The Government's newly announced $400 million agreement with Nauru - which will facilitate the deportation of potentially hundreds of detainees from the NZYQ cohort - brings these concerns into sharp focus. While the Government claims this agreement contains undertakings to ensure proper treatment, no specific details have been provided and proposed amendments to the Migration Act introduced into Parliament earlier this week are specifically designed to remove existing safeguards.
The Home Affairs Legislation Amendment (2025 Measures No. 1) Bill specifically excludes procedural fairness from applying when the Government is exercising specific powers to remove non-citizens (including refugees) to a third country.
Supporters of the amendments argue that these individuals have already had their day in court - that they've been through visa processes, appeals, and judicial review.
And this may be true in most cases. But procedural fairness isn't just about ticking legal boxes. It's about making sure that decisions are made carefully, transparently, and with respect for the individual. It's a safeguard against error, and a check on power.
Without it, we risk getting things wrong. And when deportation is involved, getting it wrong can have devastating consequences.
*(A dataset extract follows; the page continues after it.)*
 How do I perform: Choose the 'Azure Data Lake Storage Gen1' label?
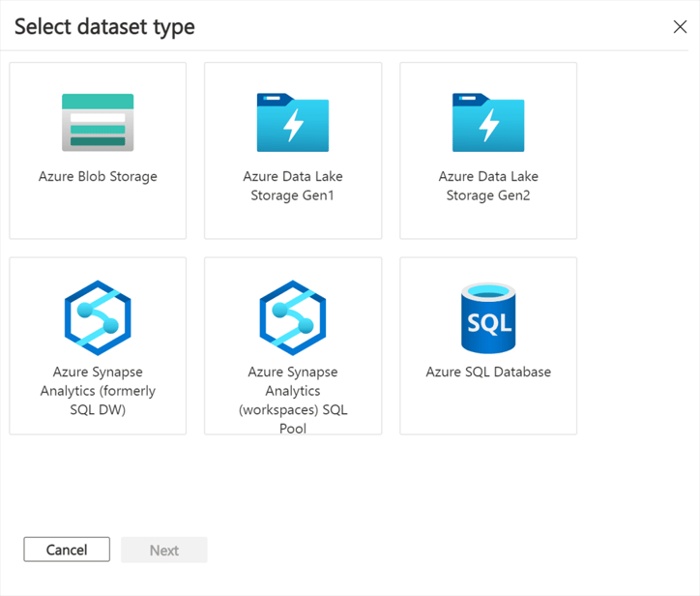tap(293, 186)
Stripping away these safeguards means turning a blind eye to the real human cost, where lives, health, and families hang in the balance.
One of the biggest concerns here is chain refoulement: where someone is sent to a third country that then sends them on to a place where they could face serious harm.
Australia has international obligations that require the Government to prevent this. If passed, these amendments will make it harder to meet those obligations.
The Australian Government must be able to remove non-citizens who have gone through all the proper legal channels and no longer have a right to stay. That's not in dispute.
However, these amendments are expressly designed to strip away one of the most basic protections we have in a fair society: the right to be heard.
Under these amendments, the government could deport someone to a third country - one that has agreed to accept them - without giving that person a meaningful opportunity to respond to that decision.
Stripping away procedural fairness with respect to this specific decision means there's no chance to correct factual errors or share new information that could be critical to ensuring the decision is fair and safe.
Fairness isn't something that can be selectively applied - it's a principle that should guide every stage of decision-making, especially when the consequences involve a person's safety and future.
The bill doesn't just remove procedural fairness. It also includes measures that operate to retrospectively validate relevant visa decisions and any consequence flowing from them, which may give rise to retrospective criminal liability. This raises rule of law concerns, and needs to be given rigorous scrutiny.
Further, while these amendments are said to be 'primarily directed to noncitizens who have exhausted all legitimate avenues to remain in Australia', they appear to have a broader reach.
The Human Rights Law Centre has already confirmed that 'two of the three people initially targeted by the Government for deportation to Nauru had not yet completed all appeal options relating to their visas'.
These proposed amendments also need to be seen in their broader context as they continue a worrying trend.
Over the past 18 months, we've seen a series of rushed, reactive laws in response to court decisions, like the High Court's ruling in the NZYQ case, which found indefinite immigration detention unlawful.
Instead of using that moment to rethink and improve our migration system, we've seen a patchwork of attempted quick fixes: ankle bracelets, curfews, re-detention powers and now this.
Put together, these measures paint a picture of a system being built on the run.
Immigration and asylum policies need to be carefully thought through as there are lots of important factors to balance
These include: maintaining the integrity of Australia's migration system; the need to protect people fleeing danger and ensure their human rights are respected; and protecting the human rights of the broader Australian community.
These are complex issues that require careful consideration - not quick fixes or rushed decisions.
We can do better. We can protect the integrity of our migration system without abandoning the values that underpin it. That means making sure decisions are fair, that people are treated with dignity, and that we don't sacrifice human rights for the sake of convenience.
Australia has the tools to manage migration responsibly. What we need is the will to use them wisely, and to remember that even in the toughest cases, fairness should never be optional.